Sel. Okt 20th, 2020
BliBli Indonesia Badminton

Infobadminton.comFakta Badminton – Meskipun Blibli Indonesia Open 2019 BWF World Tour Super 1000 telah berakhir, masih ada beberapa fakta menarik yang tersisa tentang turnamen ini. Gengsi turnamen ini telah membangkitkan antusiasme semua pendukung bulutangkis Indonesia untuk datang ke Istora Senayan Jakarta untuk mengambil bagian dalam kesuksesan Blibli Indonesia Open 2019 BWF World Tour Super 1000.

Berikut adalah 5 fakta menarik tentang BIO 2019 menurut Djarumbadminton.com

Tiga Pertandingan ‘Semua-final’

Babak final Blibli Indonesia Open 2019 BWF World Tour Super 1000 mempersembahkan tiga pertandingan ‘All-Finals’, yaitu di acara Ganda Wanita, acara Campuran Ganda dan Pertandingan Ganda Putra. Dalam acara Ganda Wanita, final seluruh Jepang terjadi antara Yuki Fukushima / Sayaka Hirota dan Misaki Matsutomo / Ayaka Takahashi.

Sementara di acara Mixed Doubles, ada pertandingan final All-Chinese yang mempertemukan Zheng Siwei / Huang Yaqiong dan Wang Yilu / Huang Dongping. Selain itu, dalam acara Men’s Doubles, ada final seluruh Indonesia antara Kevin Sanjaya Sukamuljo / Marcus Fernaldi Gideon dan Hendra Setiawan / Mohammad Ahsan.

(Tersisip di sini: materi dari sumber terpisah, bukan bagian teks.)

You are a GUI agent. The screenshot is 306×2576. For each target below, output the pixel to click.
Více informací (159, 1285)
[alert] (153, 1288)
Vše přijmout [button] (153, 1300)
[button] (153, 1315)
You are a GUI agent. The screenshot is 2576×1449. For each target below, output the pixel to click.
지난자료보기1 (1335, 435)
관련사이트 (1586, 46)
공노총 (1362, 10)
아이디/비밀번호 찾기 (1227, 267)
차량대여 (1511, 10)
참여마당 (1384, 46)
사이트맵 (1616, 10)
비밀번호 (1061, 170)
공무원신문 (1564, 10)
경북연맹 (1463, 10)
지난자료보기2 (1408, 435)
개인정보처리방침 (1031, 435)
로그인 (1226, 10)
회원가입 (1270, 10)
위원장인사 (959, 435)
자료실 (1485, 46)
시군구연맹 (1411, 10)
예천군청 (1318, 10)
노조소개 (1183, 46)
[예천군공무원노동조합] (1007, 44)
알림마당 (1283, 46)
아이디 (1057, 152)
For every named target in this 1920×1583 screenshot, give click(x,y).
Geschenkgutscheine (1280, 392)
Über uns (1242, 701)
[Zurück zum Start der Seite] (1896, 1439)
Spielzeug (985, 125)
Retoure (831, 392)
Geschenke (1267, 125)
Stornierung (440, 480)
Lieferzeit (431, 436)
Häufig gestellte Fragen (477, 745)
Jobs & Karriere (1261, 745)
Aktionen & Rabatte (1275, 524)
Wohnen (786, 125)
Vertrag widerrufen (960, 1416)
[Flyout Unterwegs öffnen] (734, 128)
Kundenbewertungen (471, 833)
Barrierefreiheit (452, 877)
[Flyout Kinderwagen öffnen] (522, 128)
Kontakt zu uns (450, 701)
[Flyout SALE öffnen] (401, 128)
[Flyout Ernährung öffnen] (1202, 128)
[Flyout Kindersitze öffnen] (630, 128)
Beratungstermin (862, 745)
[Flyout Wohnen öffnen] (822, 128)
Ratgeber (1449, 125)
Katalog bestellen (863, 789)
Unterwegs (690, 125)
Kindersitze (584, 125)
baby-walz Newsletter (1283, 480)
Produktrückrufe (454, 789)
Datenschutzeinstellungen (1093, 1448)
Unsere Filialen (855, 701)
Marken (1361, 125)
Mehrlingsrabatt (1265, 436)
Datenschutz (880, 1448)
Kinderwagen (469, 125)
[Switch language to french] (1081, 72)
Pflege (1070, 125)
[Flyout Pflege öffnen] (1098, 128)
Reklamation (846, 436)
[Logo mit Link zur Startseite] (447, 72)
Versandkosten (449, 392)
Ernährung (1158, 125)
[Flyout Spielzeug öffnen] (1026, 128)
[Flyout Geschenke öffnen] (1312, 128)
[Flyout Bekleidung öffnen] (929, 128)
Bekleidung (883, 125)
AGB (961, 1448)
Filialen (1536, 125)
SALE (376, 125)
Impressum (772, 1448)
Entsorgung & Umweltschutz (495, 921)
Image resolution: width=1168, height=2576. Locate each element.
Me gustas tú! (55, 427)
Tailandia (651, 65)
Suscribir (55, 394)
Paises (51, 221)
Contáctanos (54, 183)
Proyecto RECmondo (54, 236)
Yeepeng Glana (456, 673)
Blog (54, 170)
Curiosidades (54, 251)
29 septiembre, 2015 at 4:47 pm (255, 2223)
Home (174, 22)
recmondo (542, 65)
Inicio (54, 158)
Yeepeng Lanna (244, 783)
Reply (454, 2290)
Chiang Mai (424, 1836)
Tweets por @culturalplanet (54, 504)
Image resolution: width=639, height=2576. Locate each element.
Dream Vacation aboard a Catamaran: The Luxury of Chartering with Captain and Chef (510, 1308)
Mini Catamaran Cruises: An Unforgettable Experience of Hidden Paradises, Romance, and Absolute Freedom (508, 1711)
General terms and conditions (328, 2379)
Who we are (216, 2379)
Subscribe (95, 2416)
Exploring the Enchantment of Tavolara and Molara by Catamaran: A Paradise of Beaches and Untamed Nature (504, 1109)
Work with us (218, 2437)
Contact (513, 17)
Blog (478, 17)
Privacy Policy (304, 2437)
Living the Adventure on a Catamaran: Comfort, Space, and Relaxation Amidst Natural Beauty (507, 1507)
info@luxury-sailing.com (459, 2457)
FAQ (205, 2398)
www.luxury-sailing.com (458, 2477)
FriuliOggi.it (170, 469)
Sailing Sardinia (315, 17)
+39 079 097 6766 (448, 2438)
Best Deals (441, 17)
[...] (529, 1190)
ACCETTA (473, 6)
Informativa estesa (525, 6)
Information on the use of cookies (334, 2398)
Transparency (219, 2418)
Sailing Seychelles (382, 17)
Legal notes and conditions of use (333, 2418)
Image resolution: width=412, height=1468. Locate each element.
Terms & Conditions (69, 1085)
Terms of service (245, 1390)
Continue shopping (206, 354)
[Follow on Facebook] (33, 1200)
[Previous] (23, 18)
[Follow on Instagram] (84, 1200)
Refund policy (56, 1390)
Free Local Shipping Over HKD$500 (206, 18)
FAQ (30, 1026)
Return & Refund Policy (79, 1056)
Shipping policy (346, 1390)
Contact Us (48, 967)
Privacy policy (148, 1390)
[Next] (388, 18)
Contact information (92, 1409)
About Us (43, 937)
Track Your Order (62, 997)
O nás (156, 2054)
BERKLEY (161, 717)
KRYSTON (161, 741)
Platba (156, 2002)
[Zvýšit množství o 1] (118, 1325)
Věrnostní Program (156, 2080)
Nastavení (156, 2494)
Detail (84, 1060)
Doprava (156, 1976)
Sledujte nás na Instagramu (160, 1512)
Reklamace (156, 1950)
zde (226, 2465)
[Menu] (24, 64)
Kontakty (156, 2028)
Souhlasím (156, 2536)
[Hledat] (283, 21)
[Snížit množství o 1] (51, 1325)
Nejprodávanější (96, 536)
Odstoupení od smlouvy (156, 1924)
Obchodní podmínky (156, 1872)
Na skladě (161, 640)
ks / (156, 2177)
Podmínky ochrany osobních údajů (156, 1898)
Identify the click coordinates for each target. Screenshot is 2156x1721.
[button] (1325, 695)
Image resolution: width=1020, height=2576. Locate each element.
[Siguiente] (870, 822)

Kegembiraan di Podium Ganda Putra

Ada momen yang menarik selama sesi penghargaan di panggung podium juara pada acara Men’s Doubles dari Blibli Indonesia Open 2019 BWF World Tour Super 1000. Marcus Fernaldi Gideon, Hendra Setiawan dan Mohammad Ahsan membawa anak-anak mereka ke podium. Sementara itu, Kevin Sanjaya Sukamuljo, yang belum menikah dan punya anak sepertinya turut merasakan kegembiraan itu.

Pendukung Terbanyak

Para pendukung bulutangkis Indonesia dikenal sangat fanatik. Pada hari pertama Blibli Indonesia Open 2019 BWF World Tour Super 1000, Selasa (16/7), di tribun Istora Senayan, Jakarta yang memiliki kapasitas 6000 kursi sudah penuh. Tiket yang dijual secara online melalui Blibli.com dan Tiket.com segera terjual habis.

Kutukan pemain bulutangkis China

Sejak awal Indonesia Open, tidak ada pemain Single Pria Tiongkok yang pernah melanggar ‘kutukan’ untuk mengklaim gelar di Istora. Sebagai buktinya, keempat pemain Tunggal Pria Tiongkok yang bersaing di Blibli Indonesia Open 2019 BWF World Tour Super 1000 belum menjadi juara di Istora. Bahkan, Lin Dan, Chen Long dan Shi Yuqi tersingkir dari turnamen di babak kedua. Sementara itu, Huang Yu Xiang hanya berhasil sampai babak perempat final turnamen.

‘Batik’ dan ‘Blangkon’

Panitia menyoroti budaya tradisional Indonesia di babak final Blibli Indonesia Open 2019 BWF World Tour Super 1000. Wasit yang memimpin pertandingan berpakaian menggunakan ‘Batik’, kostum tradisional Indonesia. Wasit dan hakim garis mengenakan kostum tradisional Jawa, batik lengkap dengan ‘Blangkon’ yang mereka kenakan di kepala mereka. Ide unik ini telah menjadi salah satu daya tarik utama Blibli Indonesia Open 2019 BWF World Tour Super 1000 dan ide ini mendapat banyak pujian dari panitia Badminton World Federation (BWF).